§ Exercise tasks
a: According to the film review, who wrote the script of the thriller?
b: List every person named in the film review.
c: Print the film review's passage between "More on KentOnline" and "or chamois leather.", inclusive.

More on KentOnline
Audiences may require counselling sessions after two hours of twisted desire and treachery in the company of Ridley Scott's erotically charged thriller.
In the film's most memorable scene - not necessarily for the right reasons - Cameron Diaz's tattooed vixen removes her underwear, mounts the bonnet of her boyfriend's convertible and energetically performs a gymnastic feat across the windscreen that would surely be better served by a sponge or chamois leather.
"You see a thing like that, it changes you," whimpers the boyfriend.
We wholeheartedly agree - we will never see Diaz the same way again.
Her all-guns-blazing portrayal is accompanied by terrific performances from Michael Fassbender and Penelope Cruz. All three are badly let down though by Cormac McCarthy's overly complicated and wordy script, which isn't remotely interested in the protagonists' emotional turmoil, just their suffering.

§ Data listing
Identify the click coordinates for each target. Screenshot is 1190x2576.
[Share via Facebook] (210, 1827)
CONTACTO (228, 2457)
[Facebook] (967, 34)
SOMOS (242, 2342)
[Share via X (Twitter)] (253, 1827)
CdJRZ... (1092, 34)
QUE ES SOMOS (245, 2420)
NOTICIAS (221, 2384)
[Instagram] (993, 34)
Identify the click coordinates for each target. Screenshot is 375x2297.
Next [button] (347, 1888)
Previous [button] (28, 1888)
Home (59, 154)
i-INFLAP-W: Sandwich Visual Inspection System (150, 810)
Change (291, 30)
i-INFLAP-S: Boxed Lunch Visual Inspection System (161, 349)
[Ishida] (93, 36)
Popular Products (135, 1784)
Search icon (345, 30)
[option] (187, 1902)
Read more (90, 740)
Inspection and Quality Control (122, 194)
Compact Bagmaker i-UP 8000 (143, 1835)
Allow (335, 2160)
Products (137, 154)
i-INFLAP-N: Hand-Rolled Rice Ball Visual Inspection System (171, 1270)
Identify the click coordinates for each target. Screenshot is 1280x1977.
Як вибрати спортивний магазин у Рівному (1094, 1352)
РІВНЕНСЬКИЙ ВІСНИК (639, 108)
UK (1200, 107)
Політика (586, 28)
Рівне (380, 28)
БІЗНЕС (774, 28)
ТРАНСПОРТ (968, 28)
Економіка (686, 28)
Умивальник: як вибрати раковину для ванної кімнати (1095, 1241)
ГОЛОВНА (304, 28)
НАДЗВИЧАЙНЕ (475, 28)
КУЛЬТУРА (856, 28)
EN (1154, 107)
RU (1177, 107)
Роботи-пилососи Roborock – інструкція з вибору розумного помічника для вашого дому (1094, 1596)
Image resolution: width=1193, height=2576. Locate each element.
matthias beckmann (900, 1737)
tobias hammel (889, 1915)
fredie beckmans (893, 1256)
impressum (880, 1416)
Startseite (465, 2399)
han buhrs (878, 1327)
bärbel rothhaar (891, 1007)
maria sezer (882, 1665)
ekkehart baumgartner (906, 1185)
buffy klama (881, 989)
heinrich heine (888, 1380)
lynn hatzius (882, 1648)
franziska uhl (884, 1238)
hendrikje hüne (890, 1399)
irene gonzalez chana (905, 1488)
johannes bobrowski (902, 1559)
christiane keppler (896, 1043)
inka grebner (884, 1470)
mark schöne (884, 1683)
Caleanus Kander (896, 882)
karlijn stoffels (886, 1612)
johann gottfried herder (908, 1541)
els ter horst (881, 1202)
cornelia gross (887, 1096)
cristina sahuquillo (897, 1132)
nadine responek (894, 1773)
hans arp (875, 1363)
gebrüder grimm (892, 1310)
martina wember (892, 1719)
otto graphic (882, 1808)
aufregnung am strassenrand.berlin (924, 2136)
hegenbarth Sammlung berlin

§ Answers to the exercise
a: Cormac McCarthy.

b: Ridley Scott, Cameron Diaz, Michael Fassbender, Penelope Cruz, Cormac McCarthy

c:
More on KentOnline
Audiences may require counselling sessions after two hours of twisted desire and treachery in the company of Ridley Scott's erotically charged thriller.
In the film's most memorable scene - not necessarily for the right reasons - Cameron Diaz's tattooed vixen removes her underwear, mounts the bonnet of her boyfriend's convertible and energetically performs a gymnastic feat across the windscreen that would surely be better served by a sponge or chamois leather.